Taking these two major events to create positive and lasting personal and professional change has been a source of renewed energy and contentment for me. It’s not that work hasn’t continued to grow in intensity and volume. Or that I am physically where I was before. Covid created professional opportunities and the possibilities of new ways of working.

Cancer created the freedom to get on with many things, reinvigorated healthy habits of exercise, but most importantly, took away things that don’t matter giving space to focus on what matters. A new calm energy.

And in case you don’t have the habit of monitoring days of the year it’s 140. I’m one walk ahead!

Stephen

p.s. I am mindful that disease and cancer in particular can be triggers for many of us, and that not all outcomes are as positive as mine is now.

An Honest Climb

An Honest Climb

Tobins Track has a steep incline of about 2.5 kilometres from Arrowtown. A man on a cycle moving barely quicker than me on foot, went past about two thirds of the way up. “It’s a good one isn’t it?” I said. “It’s an honest climb” he replied. As I approached the landing, with a view over Arrowntown, across to the Crown Range and a peek of Lake Wakatipu with downtown Queenstown nestled in the foreground, I felt quite emotional. Last time I’d done the walk was in September last year, recovering from radiation treatment and two weeks out from surgery to remove a soft tissue sarcoma in my leg.

I knew I had a problem during the first lockdown almost a year ago and blogged at the very end of my last daily post on the final day of the lockdown that my leg was still a bit sore. Six weeks later I knew I had a tumour, soon diagnosed as malignant and needing treatment and surgery.

The cyclist was resting at the landing when I reached it. He told me I’d done well. I told him the last time I’d been up here was just before surgery for cancer – “been there done that” he said. Nothing more needed to be said. We enjoyed the view.

Over the last nine months I’ve felt many blogs circling in my mind about the experience, but nothing felt right. It hurt, it felt private and it felt very uncertain at times. I kept a handwritten diary – The Sarcoma Diary – which was a source of calm when I felt the need to look back at it.

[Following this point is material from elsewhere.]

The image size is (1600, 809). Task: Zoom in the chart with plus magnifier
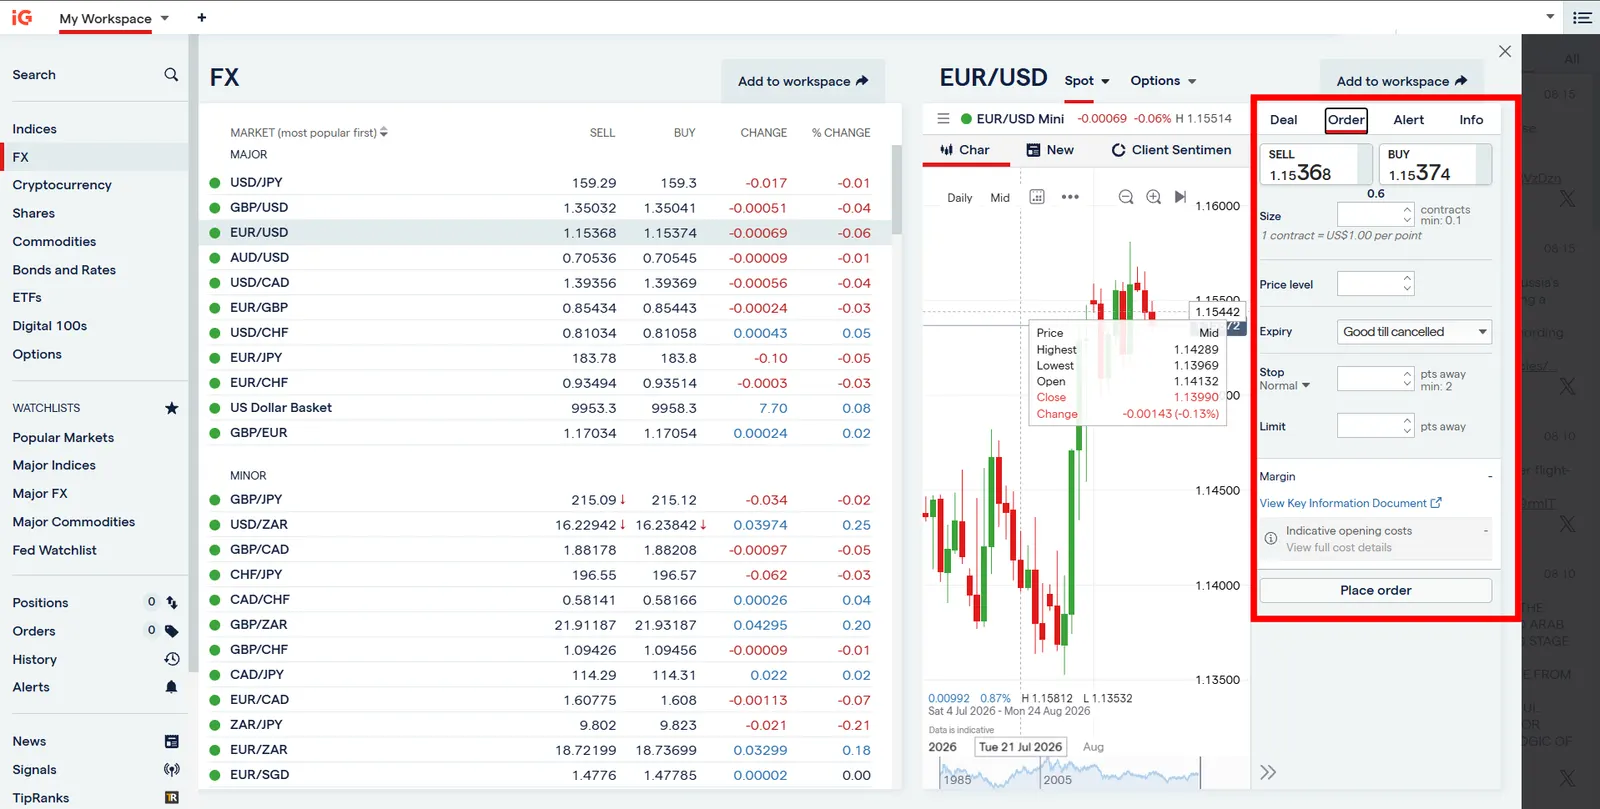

Arrowtown seen from above during Autumn

And yet my story is extremely positive – my prognosis now a first world problem compared to many – I limp a bit and possibly always will – and stairs are a challenge.

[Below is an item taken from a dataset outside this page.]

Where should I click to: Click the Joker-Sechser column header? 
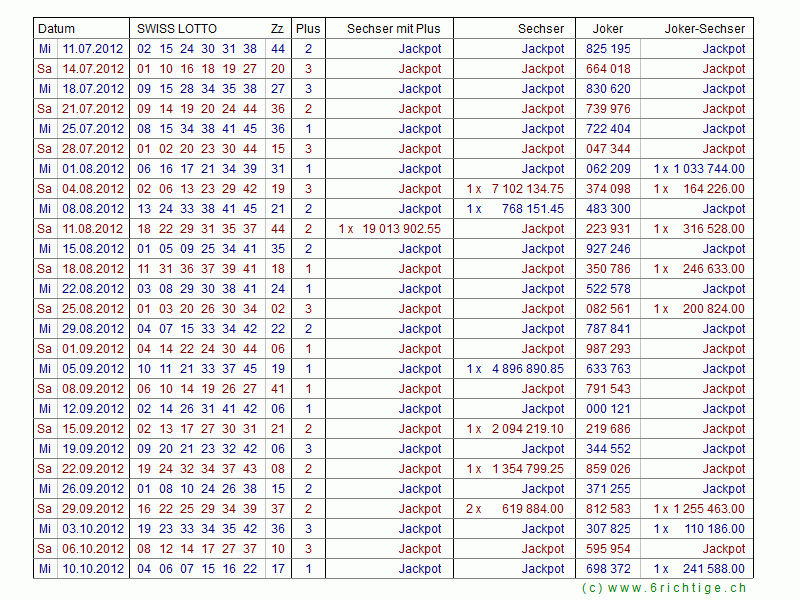point(704,29)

My resilience has been tested, and at times I considered existential questions, although they passed, and looking in the rear view mirror it’s slightly unreal. More mundane work and home life concerns soon took hold – the meeting at 7.30am, really? and why is the gas bill so variable?

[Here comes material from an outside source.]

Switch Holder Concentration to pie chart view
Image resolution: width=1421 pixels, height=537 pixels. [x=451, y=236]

So coming out of this cancer has felt honest, with a clear head and a tight focus on what’s important. All the things I already know, but with an added honesty that keeps me focussed.

I told one of my specialists that having cancer was one of the best things that’s happened to me. Apparently it’s not that uncommon.

Having said that, I know that cancer is a terrible disease. I’ve heard more stories in these last nine months with bad endings than I thought could exist in my circle of family and friends. I know that I’m blessed and for that I’m very grateful.